7. Perks and Benefits of Working at GEP
GEP offers a comprehensive package of benefits to support the well-being, professional growth, and satisfaction of its employees. Here are some of the key perks you can expect
- Global Exposure: Collaborate with teams and clients across the Americas, Europe, and Asia-Pacific on diverse, high-impact projects.
- Learning Organization: A culture that prizes individuality and continuous learning, offering opportunities for personal and professional growth.
- Innovative, Collaborative Culture: Work within a firm aspiring to be “the beautiful company,” emphasizing fulfillment, innovation, and teamwork.
- Merit and Impact Recognition: Reward structures that value measurable contributions and meaningful client outcomes.

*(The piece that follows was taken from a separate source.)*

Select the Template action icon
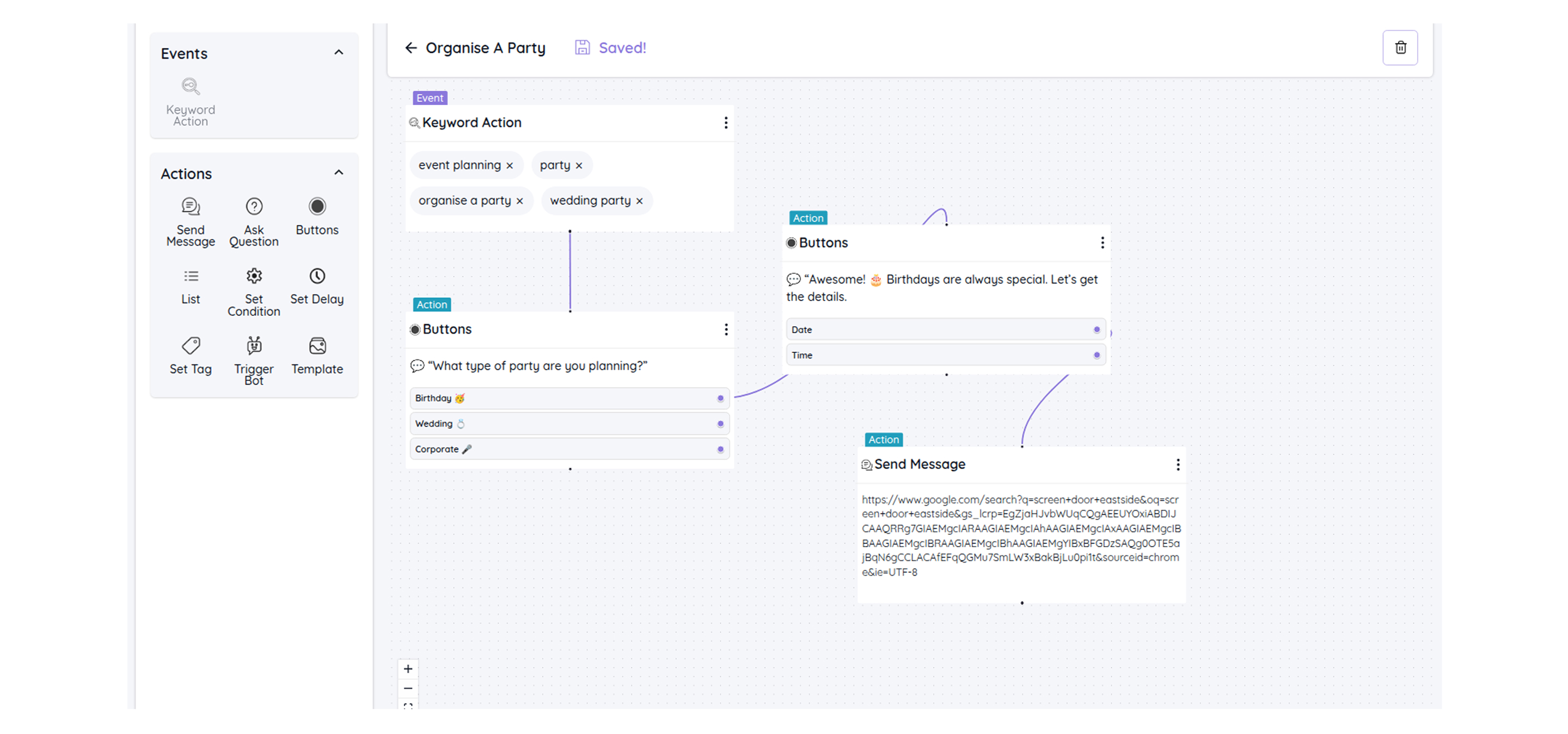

- Flexible Collaboration: Opportunities to align work hours with global teams, building adaptability and cross-cultural skills.
8. Conclusion
GEP’s Consultant role blends data-driven problem solving with global client engagement to deliver strategic sourcing, category management, and procurement transformation outcomes. By mastering analytics, storytelling, and stakeholder influence-and demonstrating disciplined execution-you can create tangible value while accelerating your learning. Prepare to articulate end-to-end sourcing approaches, model TCO, and communicate trade-offs clearly. Embrace GEP’s learning culture and collaborative ethos to thrive on multi-market projects. With focused preparation and a results-first mindset, you’ll be ready to excel in interviews and on the job.
Tips for Interview Success:
- Lead with outcomes: Quantify savings, cycle-time cuts, or quality improvements in every story.
- Show structure: Use clear frameworks for sourcing, TCO, and change management in your answers.
- Tell a crisp story: Convert analysis into executive-ready narratives with options and trade-offs.
- Demonstrate global agility: Share examples of cross-time-zone collaboration and stakeholder alignment.